The archaic methods yielded superior test scores across the board.
And to the PP who cited "critical thinking skills," your child cannot think critically about any topic where they lack content knowledge. Having kids analyze two primary documents and then arguing whether the U.S. should have dropped the atomic bomb is NOT critical thinking. It contributes to a culture where people have strong opinions about issues where they entirely lack context.
Most college professors will agree that writing skills have massively decreased, along with the ability to argue, so "critical thinking skills" as currently taught have gotten your kids no where.
Anonymous wrote:Anonymous wrote:It’s always amusing when people post nostalgia for they way they were taught, as if those archaic methods were superior.
Do you work in curriculum and instruction?
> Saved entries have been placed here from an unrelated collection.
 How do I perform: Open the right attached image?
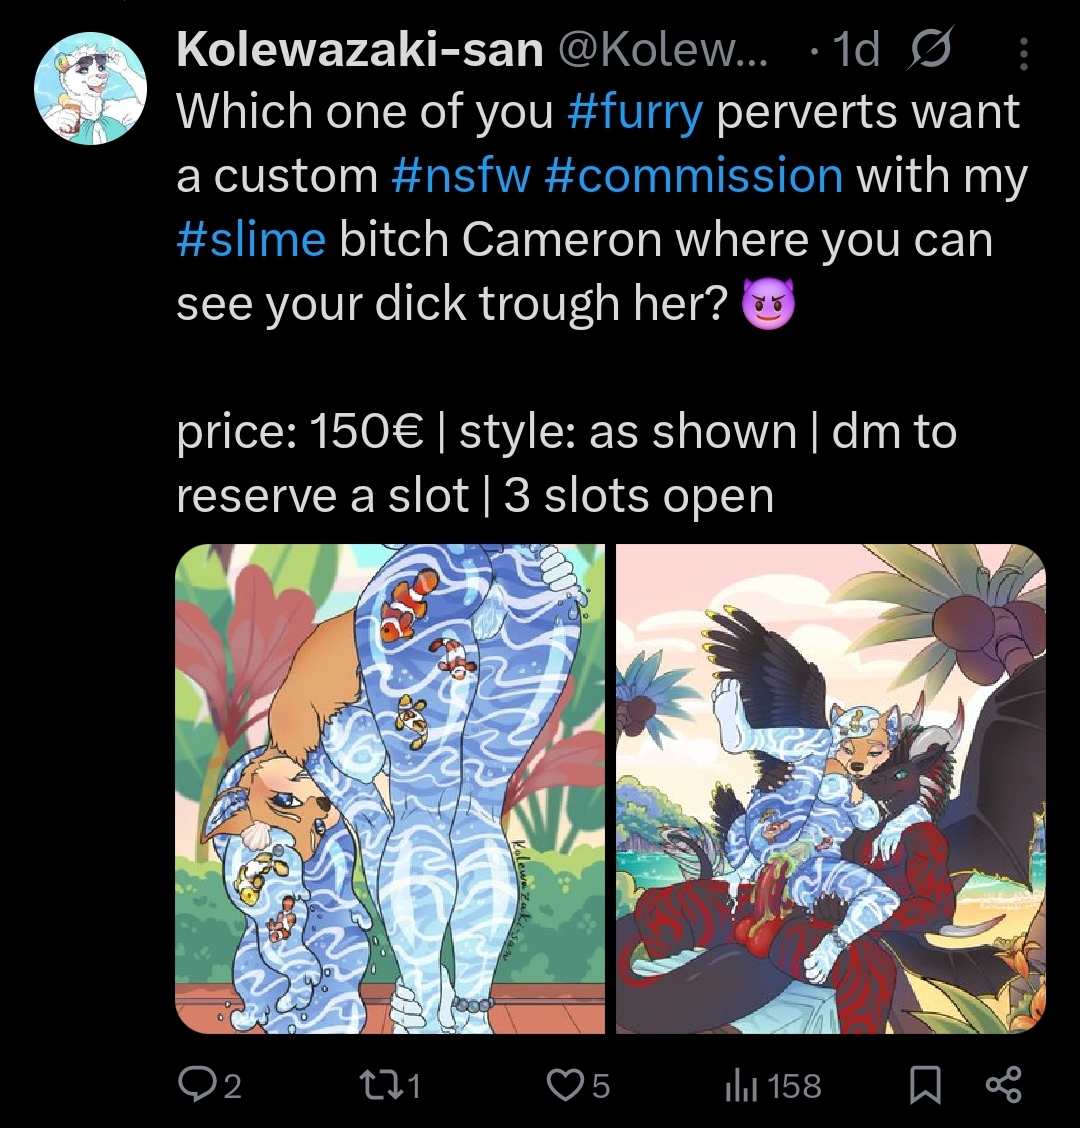pos(830,788)
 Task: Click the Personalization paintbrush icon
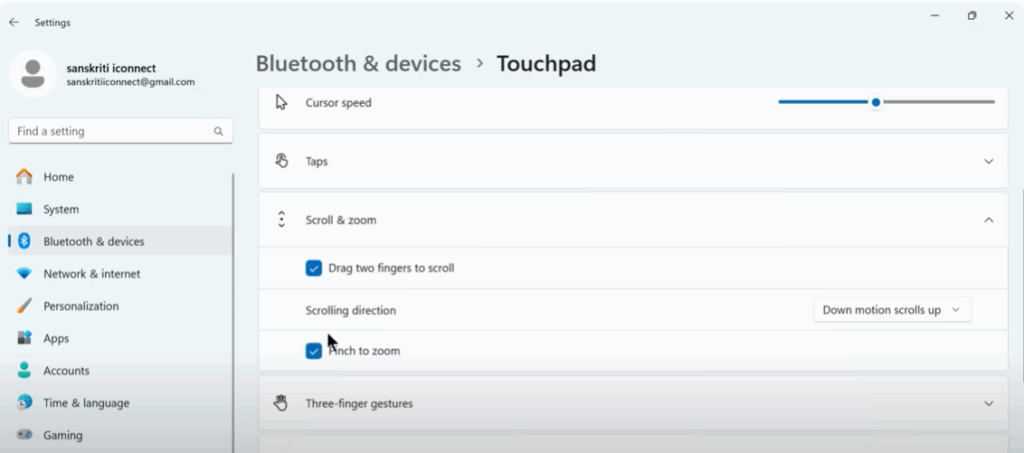click(x=25, y=306)
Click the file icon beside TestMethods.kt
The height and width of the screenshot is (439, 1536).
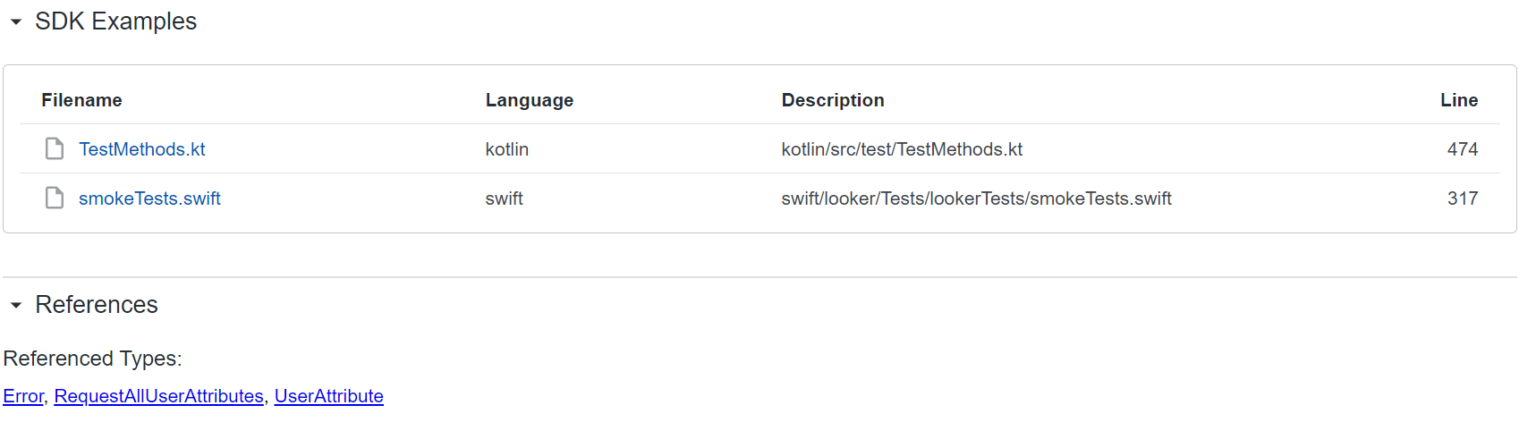(x=54, y=149)
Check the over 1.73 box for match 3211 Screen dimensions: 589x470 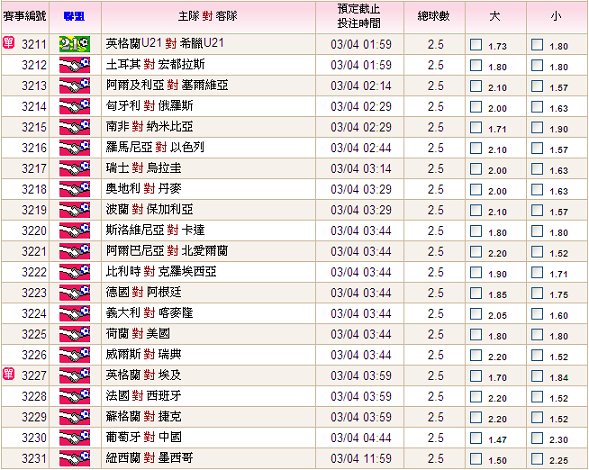tap(476, 45)
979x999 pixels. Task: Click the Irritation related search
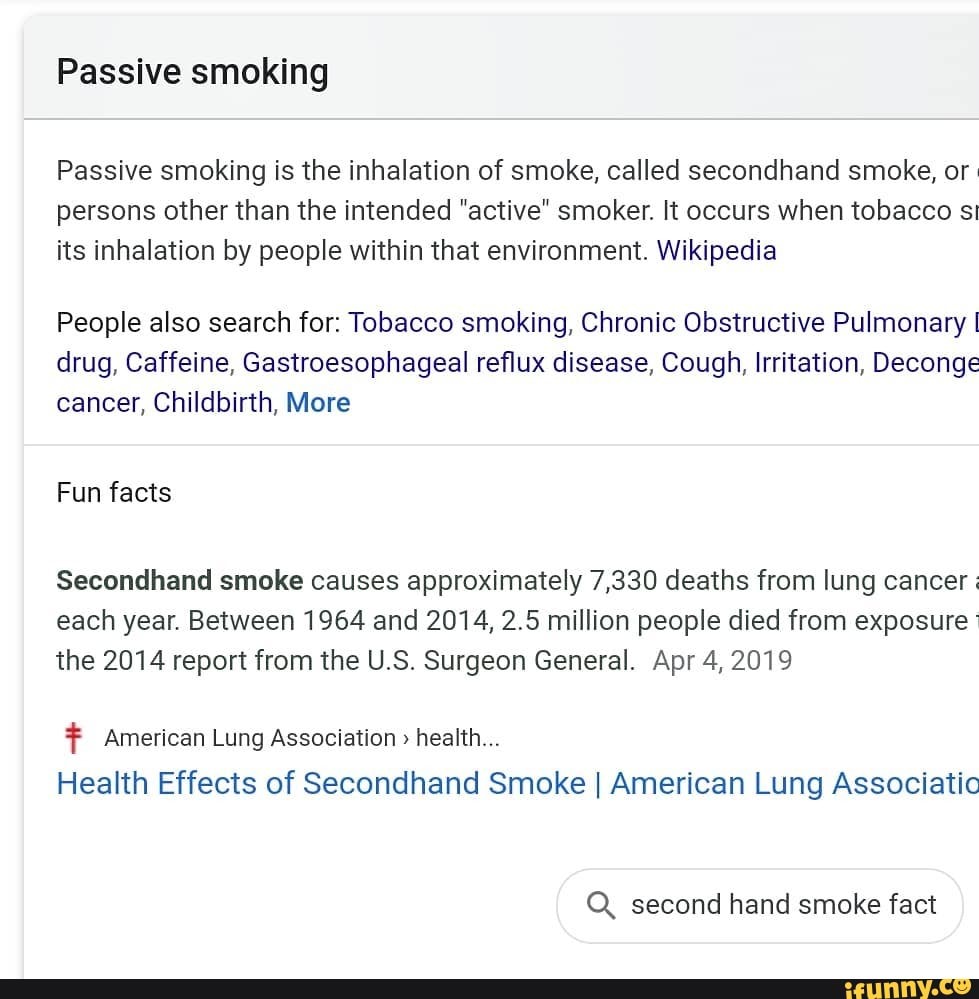coord(806,362)
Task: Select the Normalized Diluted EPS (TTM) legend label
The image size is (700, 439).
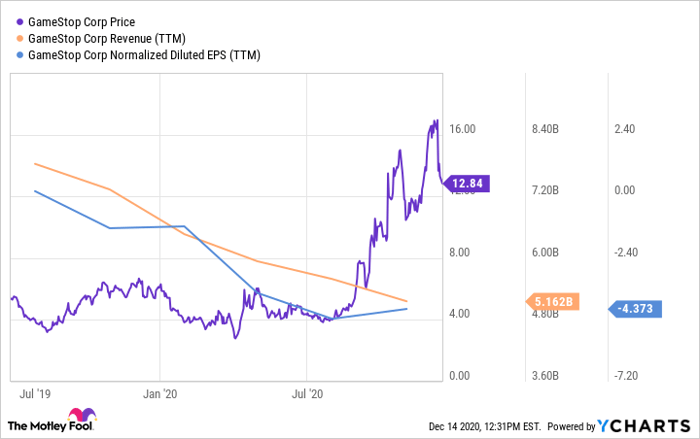Action: (144, 55)

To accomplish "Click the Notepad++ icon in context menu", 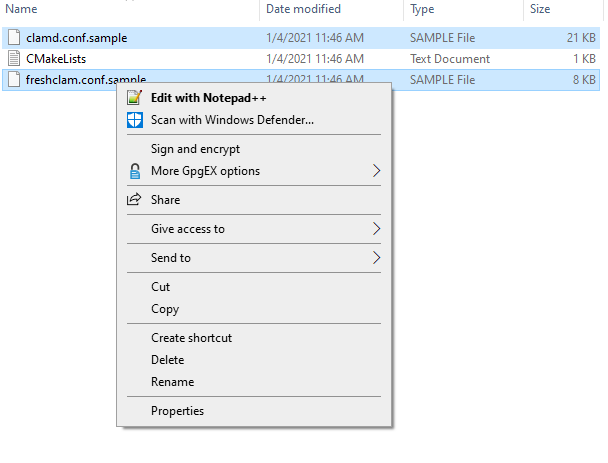I will click(x=135, y=98).
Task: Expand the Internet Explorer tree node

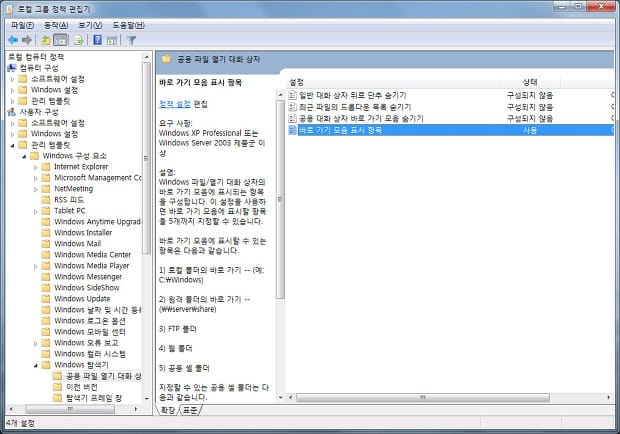Action: click(35, 166)
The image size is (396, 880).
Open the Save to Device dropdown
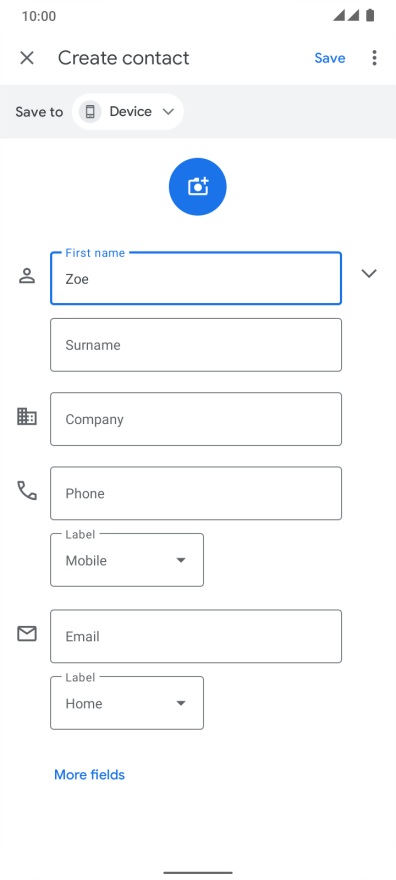point(128,112)

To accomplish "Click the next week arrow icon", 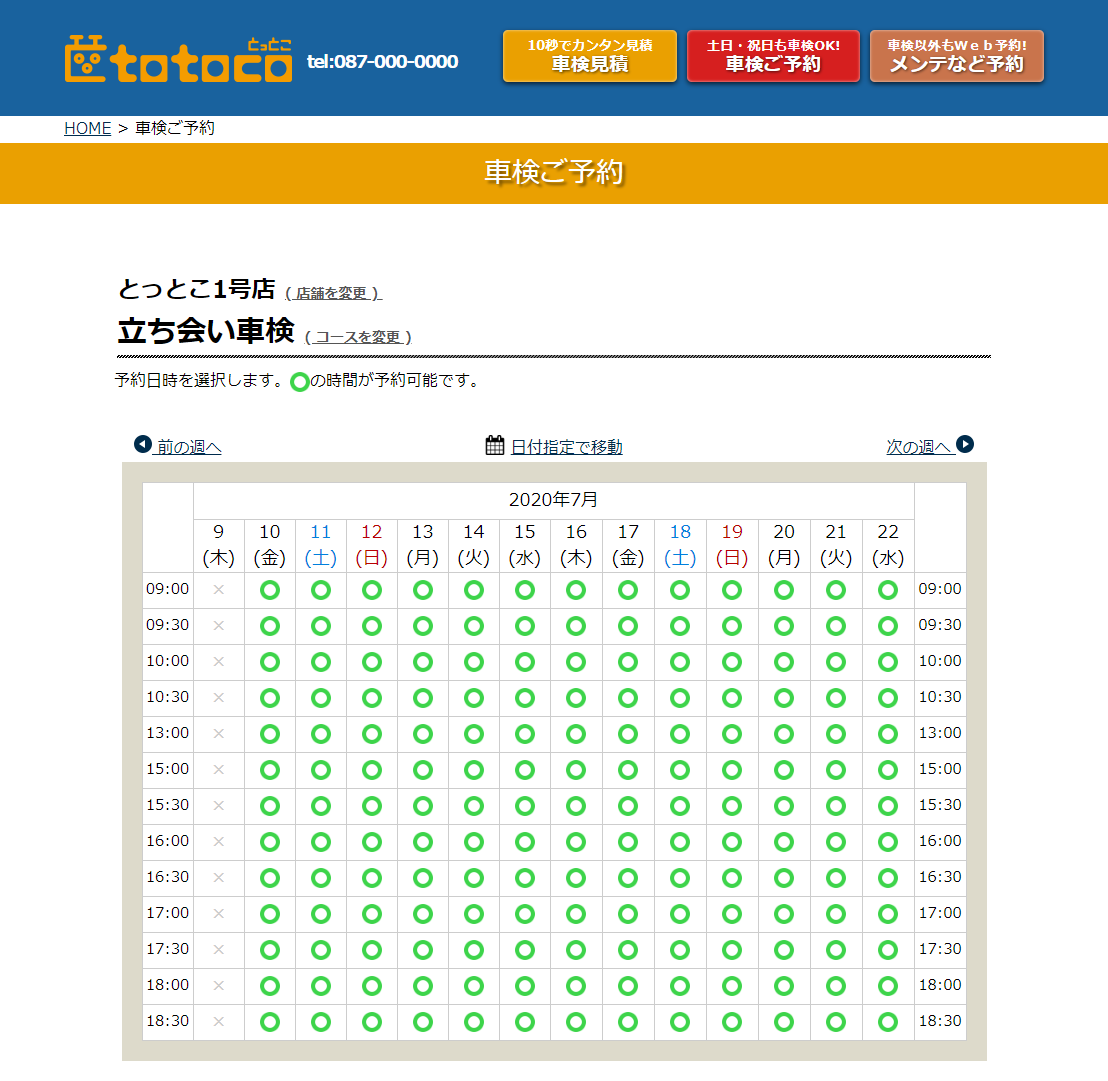I will click(x=965, y=444).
I would be interested to hear the researchers and studies you find to be most important on this topic.
Anonymous wrote:In MCPS, no cursive, no hand writing, no grammar, and any boring basic sklls are taught currently and for the past 12 years. No times tables in math. Just draw dots and a loyts of dits.
Anonymous wrote:Anonymous wrote:I don't understand the DCUM obsession with sentence diagraming.
My daughter is learning grammar in elementary school and she has weekly spelling lists. She does a lot of word work in school.
lol
I’ll believe you when you name the school. No one ever does.
Anonymous wrote:OP the answer is multi-layered but this article touches on one of the issues.
Why So Many Kids Struggle to Learn: Teachers continue to be trained in ways that ignore the findings of cognitive science
https://theamericanscholar.org/why-so-many-kids-struggle-to-learn/
"In recent decades, teacher-educators have drawn a dichotomy between the “cognitive” model, or framework, and the “sociocultural” one, rejecting the former and embracing the latter. In ed school usage, “cognitive” refers not to the principles advanced by DfI, which are premised on relatively recent research, but to any theory of learning that emphasizes cognition. The sociocultural model focuses on the learner’s interaction with teachers and others and the influence of culture—specifically cultures that have been historically marginalized.
In theory, the models could be combined; no cognitive scientist would deny that interaction and culture play a role in learning, and presumably most educators acknowledge that cognition has some importance. Beyond that, both models see prior knowledge as central to learning. But the sociocultural model prioritizes the knowledge students acquire from their own communities, whereas the cognitive framework emphasizes knowledge relating to whatever students are expected to learn next. Disagreements over what content to include in the curriculum have complicated and politicized the issue."